Combine aspects of the Markov chain model and feature based classifier
What is the difference to a Markov Model and a HMM?
The states of the Markov chain cannot be observed. Instead of producing a sequence of states, in the HMM each state emits a feature vector according to an emission probability p(xt | st).

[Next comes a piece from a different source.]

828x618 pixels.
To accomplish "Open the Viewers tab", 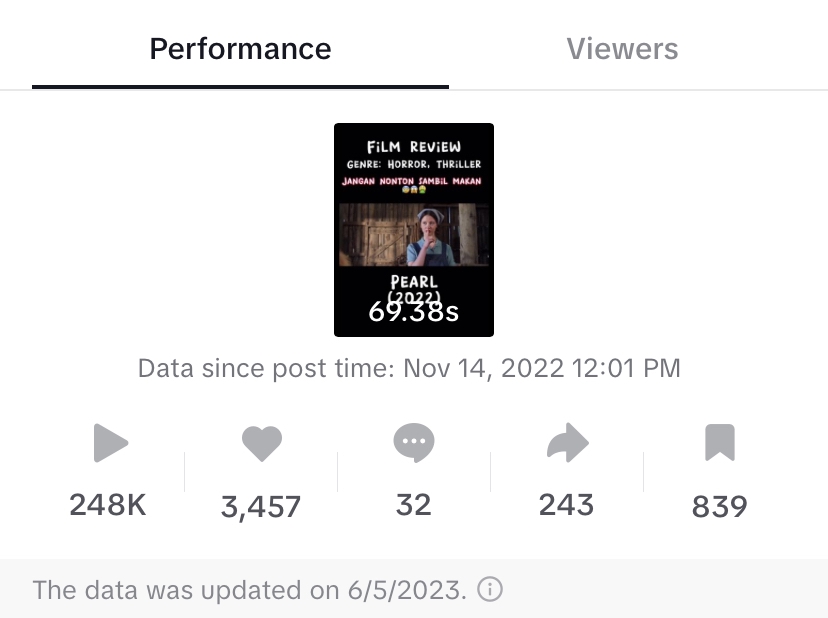I will pyautogui.click(x=622, y=49).
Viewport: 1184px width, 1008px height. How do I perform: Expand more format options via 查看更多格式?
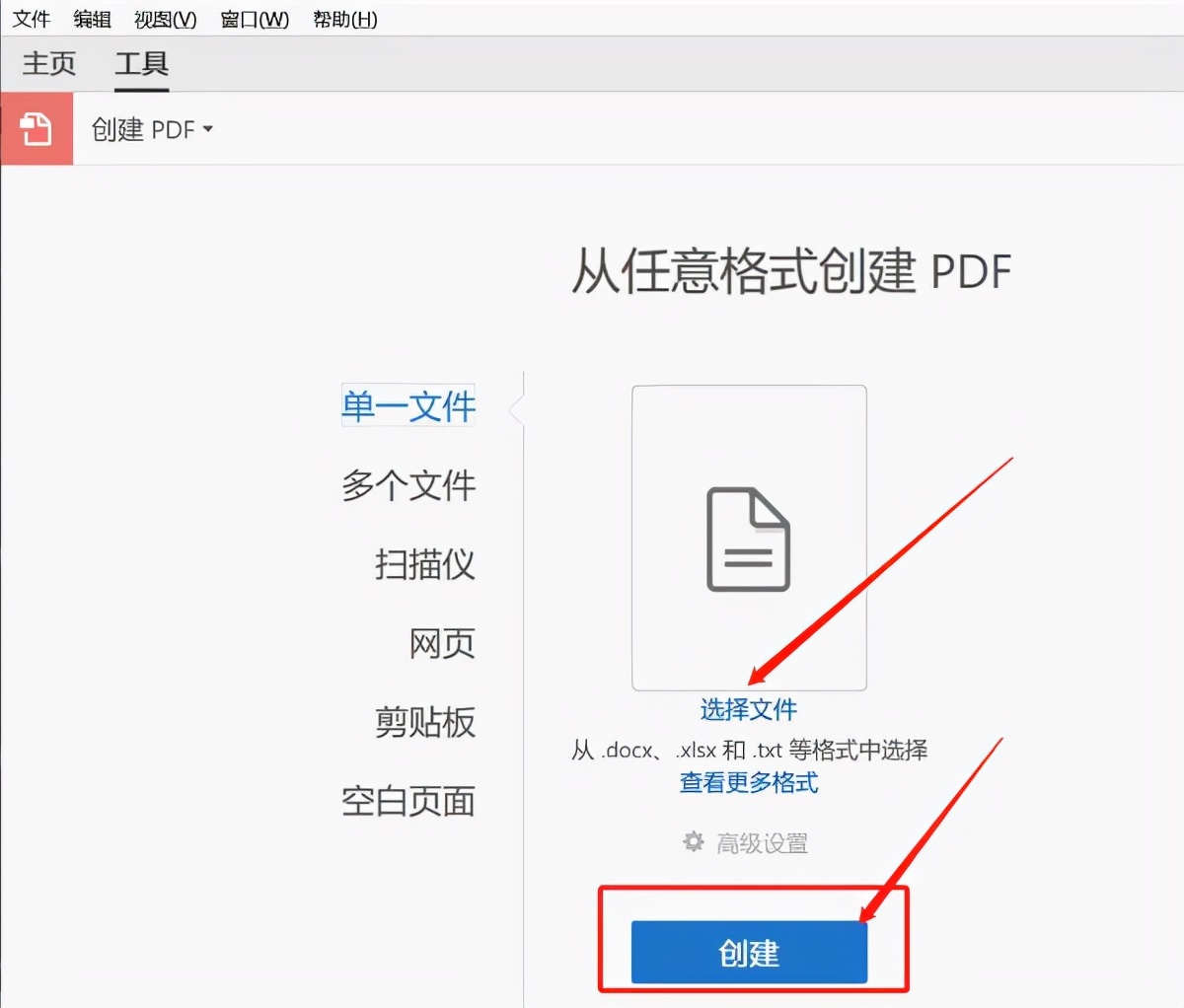point(748,783)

All we observe are a sequence of feature vectors and we cannot be sure which state has produced them.
What is an emission probability distribution?

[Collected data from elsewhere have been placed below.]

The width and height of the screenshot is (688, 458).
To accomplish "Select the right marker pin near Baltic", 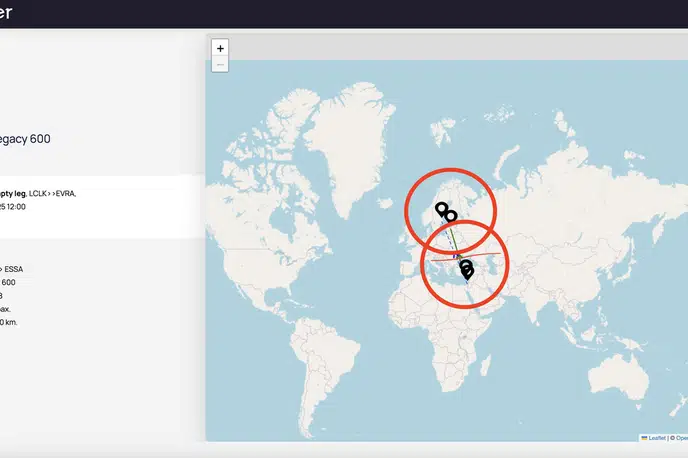I will click(x=451, y=216).
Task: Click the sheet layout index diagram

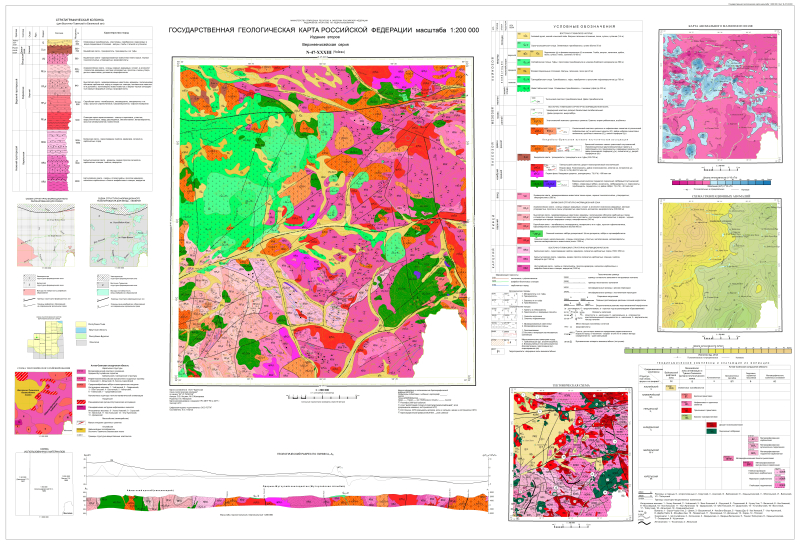Action: (47, 339)
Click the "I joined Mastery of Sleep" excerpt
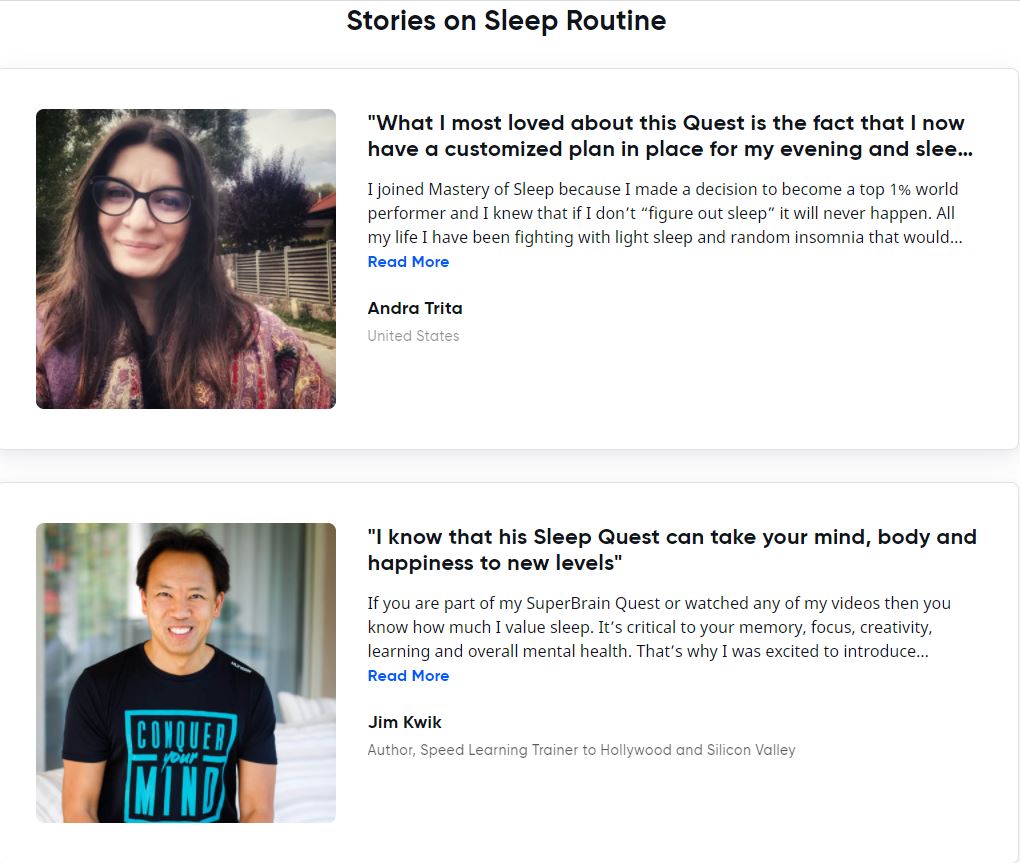This screenshot has height=863, width=1020. [x=664, y=213]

Describes the distribution of features when each utterance is being spoken.
p(xt | st = SIL)
p(xt | st = yes)
p(xt | st = no)
In a HMM every time we make a transition to a new state we….
multiply the probability that the current feature vector was emitted by that state i.e.
p(x1, x2, …, xT, s1, s2, …sT) = p(s1)p(x1 | s1)p(s2 | s1)p(x2 | s2)….p(sT | sT-1)p(xT | sT)p(STOP | sT)
However we don’t know the state sequence s1…sT as it it hidden
What two approaches allow us to compute the probability of the observed sequence of features?
Classification, Decoding
How can we calculate the probability of a sequence of features using classification?
Bayes Theorem
p(C1 | x1, x2, …, xT) = p(x1, x2, …, xT | C1)p(C1) / p(x1, x2, …, xT | C1)p(C1) + p(x1, x2, …, xT | C2)p(C2)
calculate p(x1, x2, …, xT | C1) using the forward algorithm
p(x1, s1) = (x1 | s1)p(s1)
p(x1, x2, …, xt, st) = p(xt | st) . sum from 2 to T p(st | st-1)p(x1, x2, xt-1, st-1)
p(x1, x2, …, xT) = sum for each st p(x1, x2, …xT, sT)p(Stop | sT)
How do we recognise whole sentences?
Decoding. We want to determine which state sequence corresponds to a particular sequence of feature vectors. Calculate s* which is most likely given the sequence of feature vectors.
S* = argmax (s1, s2…sT) p(s | x1, x2, …xT)
Argmax means p(s | x1, x2, …xT) maximised with respect to (s1, s2, …sT)
Why is decoding an optimisation problem?
we are finding the state sequence that optimises a particular quantity
What algorithm works out a decoding?
Viterbi Algorithm.
How are transition and emission probabilities estimated?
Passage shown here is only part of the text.